For 22 years, I have been teaching law students to represent immigrants. For about half that time, I have been researching online education.  Now, I am directing my teaching to a new cohort of students.  I know the specific tasks that advocates need to know.  And I know how to teach it for transfer.  And I am working with a team of experts -- lawyers, retired judges, immigrant serving organizations -- so that what the students learn aligns with the activities that graduates will do on the job. 

And, I am particularly excited about it because the students in the pilot have given us good feedback – which we are using now to iterate and improve the program.  Overall, they are really enjoying VIISTA so far.

Now, with the resources we currently have, once the students get accredited, they may be able to help a few hundred immigrants each year.

But, with additional resources, we can scale this program to educate many, many more new students each semester.

My goal is to graduate 10,000 Immigrant Advocates over the next 10 years. And, it is realistic -- with additional funding.  Then, if every one of those new immigrant advocate helped just 1 immigrant family each month, they would help 660,000 immigrant families over 10 years.

And, the impact could be even greater than that because this program could be a model for using non-lawyers to provide legal services in other areas of law as well, like housing, and veteran’s affairs. Just like the medical field provided space for nurse practitioners and physicians assistants. Those career paths did not exist until about 50 years ago.  They were developed – by universities - in response to a real need in the community for medical assistance.  Duke University started the first physician’s assistance program in 1965 and the University of Colorado started to train nurse practitioners the same year.  Now, there are more than 270,000 nurse practitioners and we could not envision a health care system functioning without them.  

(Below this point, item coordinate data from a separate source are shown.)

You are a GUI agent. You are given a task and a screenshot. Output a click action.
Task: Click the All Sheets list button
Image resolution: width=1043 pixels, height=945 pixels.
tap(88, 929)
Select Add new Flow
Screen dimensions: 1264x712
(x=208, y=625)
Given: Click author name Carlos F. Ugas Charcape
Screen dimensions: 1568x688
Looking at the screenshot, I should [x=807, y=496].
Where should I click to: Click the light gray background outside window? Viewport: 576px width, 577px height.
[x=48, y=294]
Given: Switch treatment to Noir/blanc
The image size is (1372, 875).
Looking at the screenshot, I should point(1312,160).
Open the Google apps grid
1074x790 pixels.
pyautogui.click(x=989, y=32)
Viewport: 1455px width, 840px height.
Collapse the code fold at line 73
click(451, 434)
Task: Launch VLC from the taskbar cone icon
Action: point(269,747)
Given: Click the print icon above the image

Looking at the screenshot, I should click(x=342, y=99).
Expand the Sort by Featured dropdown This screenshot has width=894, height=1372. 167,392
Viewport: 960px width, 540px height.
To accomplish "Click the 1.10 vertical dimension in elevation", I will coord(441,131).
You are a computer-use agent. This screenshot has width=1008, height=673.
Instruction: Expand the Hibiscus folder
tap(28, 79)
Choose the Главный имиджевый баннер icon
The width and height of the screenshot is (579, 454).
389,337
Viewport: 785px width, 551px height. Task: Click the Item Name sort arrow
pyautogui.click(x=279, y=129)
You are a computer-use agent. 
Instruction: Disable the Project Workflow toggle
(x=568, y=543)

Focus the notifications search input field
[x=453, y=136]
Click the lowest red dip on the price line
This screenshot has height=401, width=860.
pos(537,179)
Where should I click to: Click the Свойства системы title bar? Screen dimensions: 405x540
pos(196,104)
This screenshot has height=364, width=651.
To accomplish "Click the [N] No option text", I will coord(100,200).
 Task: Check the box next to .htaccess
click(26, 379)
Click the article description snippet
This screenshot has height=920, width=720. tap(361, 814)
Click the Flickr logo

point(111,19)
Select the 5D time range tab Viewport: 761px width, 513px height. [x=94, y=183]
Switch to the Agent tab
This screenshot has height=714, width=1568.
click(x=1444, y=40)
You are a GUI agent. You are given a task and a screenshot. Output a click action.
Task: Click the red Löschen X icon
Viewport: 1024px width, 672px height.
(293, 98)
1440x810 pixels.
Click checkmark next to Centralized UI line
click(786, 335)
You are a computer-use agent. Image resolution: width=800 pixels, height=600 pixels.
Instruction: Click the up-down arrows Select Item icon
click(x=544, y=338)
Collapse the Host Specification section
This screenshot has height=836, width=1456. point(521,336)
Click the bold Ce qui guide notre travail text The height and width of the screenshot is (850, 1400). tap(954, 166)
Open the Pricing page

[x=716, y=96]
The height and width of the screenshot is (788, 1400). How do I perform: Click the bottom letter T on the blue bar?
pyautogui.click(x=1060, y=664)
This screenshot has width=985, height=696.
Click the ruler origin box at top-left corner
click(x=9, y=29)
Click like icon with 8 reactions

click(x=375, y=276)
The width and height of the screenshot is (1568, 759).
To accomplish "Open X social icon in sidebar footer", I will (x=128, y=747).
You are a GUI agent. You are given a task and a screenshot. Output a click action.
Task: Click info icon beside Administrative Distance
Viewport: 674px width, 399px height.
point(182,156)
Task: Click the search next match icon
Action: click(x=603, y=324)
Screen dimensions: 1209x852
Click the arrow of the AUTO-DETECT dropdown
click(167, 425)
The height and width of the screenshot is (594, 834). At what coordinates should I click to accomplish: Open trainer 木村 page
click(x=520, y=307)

We have the same need in the legal field.  Access to justice is a problem in many areas of law, so this could go beyond immigration.  

But, immigration is my field.  So, that’s where I started.  And, we are fortunate because we already a legal framework establishing authority in place now.  Under current regulations, non-lawyers can stand with immigrants in proceedings before both the Department of Homeland Security and immigration courts.  

And we are also fortunate, because there are thousands for passionate immigrant allies today eager to help.  

With online education we can reach all the immigrant allies - far and wide – in rural communities, suburbs, and cities around the country with the energy and passion to help. 

We hope you will help us achieve this vision.  Together, we have the ability to create lasting change.  

What problem does the idea help to solve and how does your solution work? (2,000 characters maximum)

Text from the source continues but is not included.